### What is being asked
Among the entries below, how many lines contain "will"? Answer with the number only.

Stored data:
>>>

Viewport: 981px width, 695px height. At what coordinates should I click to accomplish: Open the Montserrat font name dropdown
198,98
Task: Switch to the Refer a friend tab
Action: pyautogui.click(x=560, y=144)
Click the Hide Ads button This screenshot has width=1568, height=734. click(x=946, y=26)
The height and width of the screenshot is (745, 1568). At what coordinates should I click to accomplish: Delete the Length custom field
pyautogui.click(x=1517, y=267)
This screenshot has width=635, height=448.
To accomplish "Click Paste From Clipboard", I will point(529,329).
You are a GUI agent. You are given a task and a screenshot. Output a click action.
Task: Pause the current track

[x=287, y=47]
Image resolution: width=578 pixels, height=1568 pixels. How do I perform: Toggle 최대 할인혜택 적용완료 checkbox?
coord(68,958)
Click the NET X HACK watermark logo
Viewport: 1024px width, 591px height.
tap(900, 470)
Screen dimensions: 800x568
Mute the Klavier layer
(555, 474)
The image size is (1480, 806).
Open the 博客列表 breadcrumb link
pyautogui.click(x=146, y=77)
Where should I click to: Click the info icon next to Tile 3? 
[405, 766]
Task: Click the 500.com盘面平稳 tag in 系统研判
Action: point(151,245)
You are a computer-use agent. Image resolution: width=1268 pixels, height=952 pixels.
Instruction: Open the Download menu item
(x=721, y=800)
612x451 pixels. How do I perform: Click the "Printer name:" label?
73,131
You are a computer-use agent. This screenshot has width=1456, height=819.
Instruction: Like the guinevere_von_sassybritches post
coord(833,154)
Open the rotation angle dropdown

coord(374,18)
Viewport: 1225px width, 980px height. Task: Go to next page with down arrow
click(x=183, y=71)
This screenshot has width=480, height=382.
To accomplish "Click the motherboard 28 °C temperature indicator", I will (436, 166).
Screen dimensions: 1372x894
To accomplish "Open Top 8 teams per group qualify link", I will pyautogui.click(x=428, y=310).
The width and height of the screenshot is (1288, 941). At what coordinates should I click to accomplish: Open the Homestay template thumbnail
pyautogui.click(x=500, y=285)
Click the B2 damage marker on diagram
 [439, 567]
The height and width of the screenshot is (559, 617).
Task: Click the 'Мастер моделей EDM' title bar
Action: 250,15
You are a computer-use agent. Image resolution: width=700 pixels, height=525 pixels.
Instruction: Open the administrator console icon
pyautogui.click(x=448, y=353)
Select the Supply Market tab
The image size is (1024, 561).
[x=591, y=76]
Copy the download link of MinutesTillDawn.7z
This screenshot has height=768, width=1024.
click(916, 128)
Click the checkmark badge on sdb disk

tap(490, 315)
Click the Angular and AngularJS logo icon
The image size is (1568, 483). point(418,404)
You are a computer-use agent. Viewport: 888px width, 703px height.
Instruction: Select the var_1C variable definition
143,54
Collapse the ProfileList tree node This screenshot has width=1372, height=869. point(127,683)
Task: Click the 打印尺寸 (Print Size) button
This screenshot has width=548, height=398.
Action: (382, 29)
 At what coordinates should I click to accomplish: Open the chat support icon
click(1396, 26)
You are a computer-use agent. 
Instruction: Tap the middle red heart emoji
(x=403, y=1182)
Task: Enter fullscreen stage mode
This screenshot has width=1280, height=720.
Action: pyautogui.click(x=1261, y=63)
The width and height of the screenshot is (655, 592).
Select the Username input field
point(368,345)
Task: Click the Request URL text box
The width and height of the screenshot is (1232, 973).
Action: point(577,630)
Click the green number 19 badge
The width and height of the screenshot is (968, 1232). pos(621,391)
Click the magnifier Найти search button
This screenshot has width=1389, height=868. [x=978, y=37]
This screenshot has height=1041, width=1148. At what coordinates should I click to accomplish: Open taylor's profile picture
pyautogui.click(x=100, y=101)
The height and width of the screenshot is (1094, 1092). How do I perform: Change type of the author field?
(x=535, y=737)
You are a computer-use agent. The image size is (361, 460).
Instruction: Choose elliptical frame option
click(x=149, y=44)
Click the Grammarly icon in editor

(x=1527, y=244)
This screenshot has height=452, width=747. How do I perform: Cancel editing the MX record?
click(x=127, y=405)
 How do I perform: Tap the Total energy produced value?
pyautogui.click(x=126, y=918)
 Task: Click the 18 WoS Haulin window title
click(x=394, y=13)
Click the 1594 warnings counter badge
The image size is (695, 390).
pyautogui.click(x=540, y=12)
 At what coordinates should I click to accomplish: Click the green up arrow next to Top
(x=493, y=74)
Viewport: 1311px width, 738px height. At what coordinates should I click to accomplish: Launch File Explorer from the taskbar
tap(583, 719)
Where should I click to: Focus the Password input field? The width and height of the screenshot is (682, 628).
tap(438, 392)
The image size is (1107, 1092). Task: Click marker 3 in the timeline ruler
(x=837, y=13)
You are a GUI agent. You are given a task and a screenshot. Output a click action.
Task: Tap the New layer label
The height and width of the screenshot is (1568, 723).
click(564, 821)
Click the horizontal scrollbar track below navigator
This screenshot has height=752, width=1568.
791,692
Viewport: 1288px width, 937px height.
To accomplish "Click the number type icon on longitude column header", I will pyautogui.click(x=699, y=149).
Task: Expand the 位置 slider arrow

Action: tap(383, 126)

<<<

### Response
4